## PROBLEM STATEMENT
Copy the entries from the line containing "Given: Check the Conectar Stripe step circle" down through the line containing "Looking at the screenshot, I should (x=124, y=254).", substituting "Instruction" for every "Given" and keeping everything else the same, without the pictures.

## AVAILABLE RECORDS
[start]
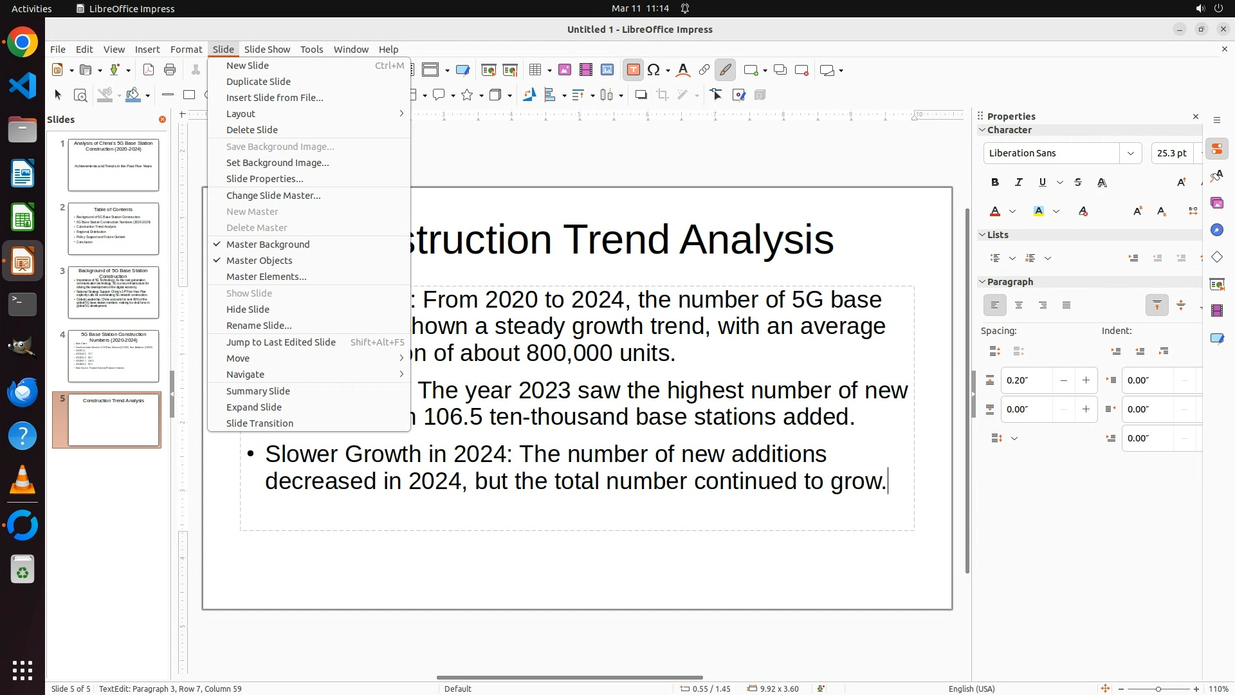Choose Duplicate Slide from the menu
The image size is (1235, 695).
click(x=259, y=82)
[end]
[start]
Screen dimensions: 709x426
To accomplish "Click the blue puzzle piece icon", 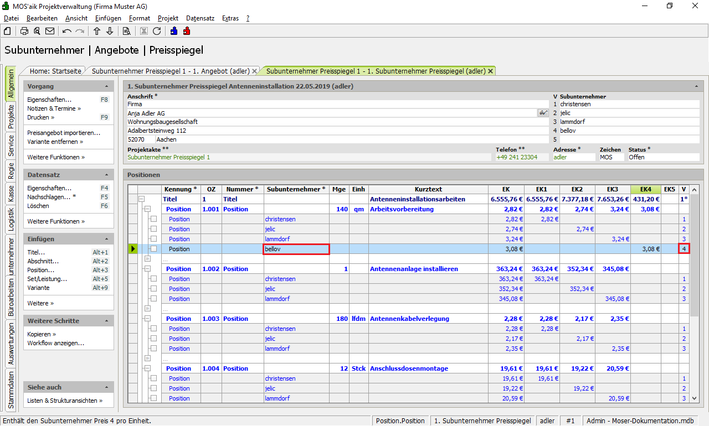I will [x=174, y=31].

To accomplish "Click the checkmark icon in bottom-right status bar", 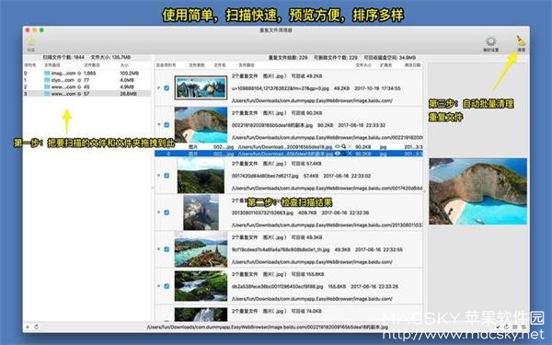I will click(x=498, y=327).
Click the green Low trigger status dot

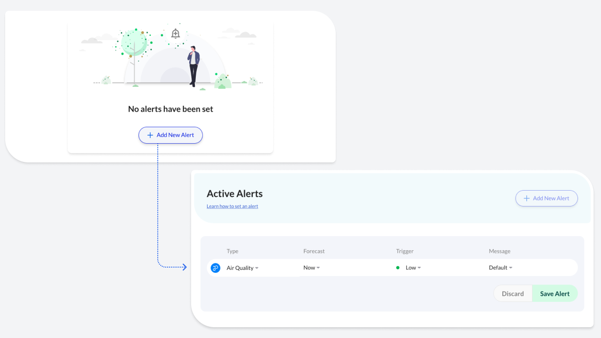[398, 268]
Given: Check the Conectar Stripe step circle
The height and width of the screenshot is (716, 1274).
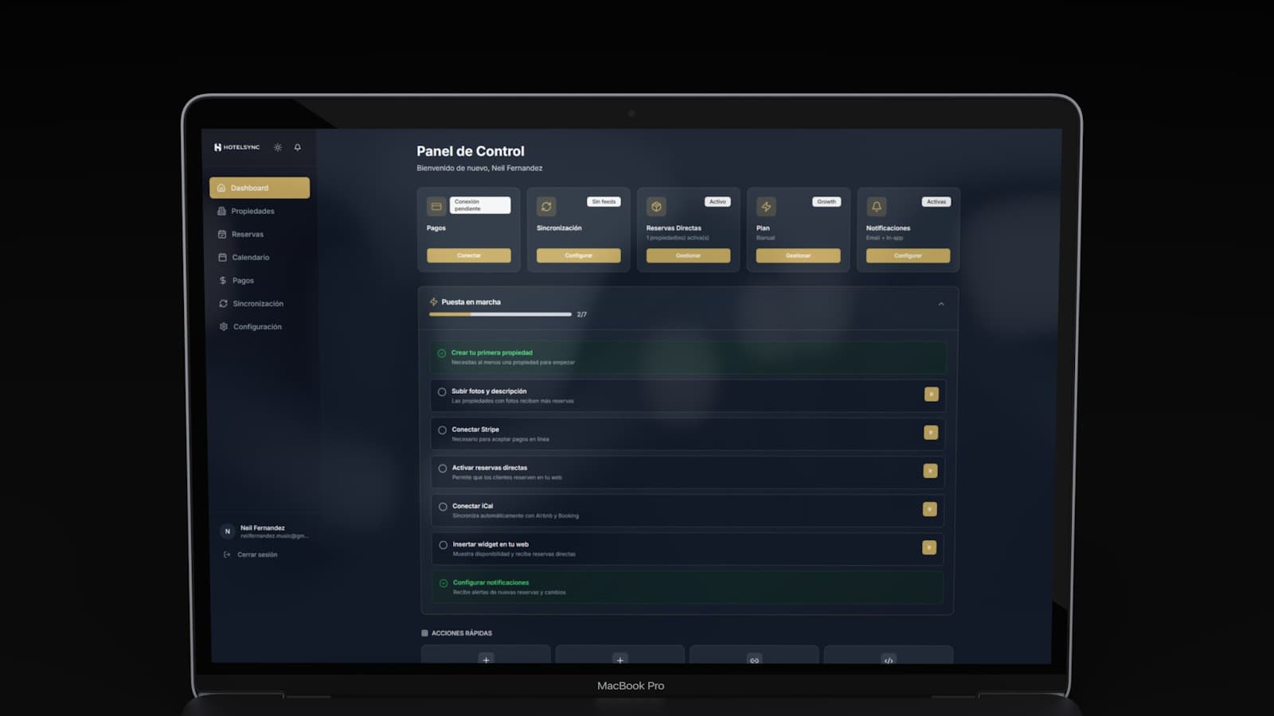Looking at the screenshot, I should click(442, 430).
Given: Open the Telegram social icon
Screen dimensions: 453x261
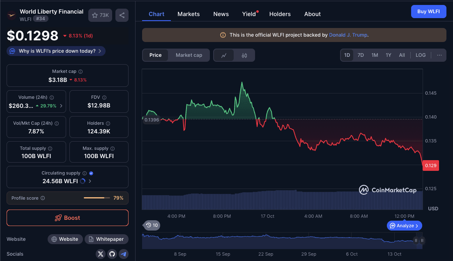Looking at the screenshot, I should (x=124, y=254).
[end]
## TASK RESPONSE
Instruction: Check the Conectar Stripe step circle
The height and width of the screenshot is (716, 1274).
Looking at the screenshot, I should click(442, 430).
Instruction: Open the Telegram social icon
Screen dimensions: 453x261
Looking at the screenshot, I should (x=124, y=254).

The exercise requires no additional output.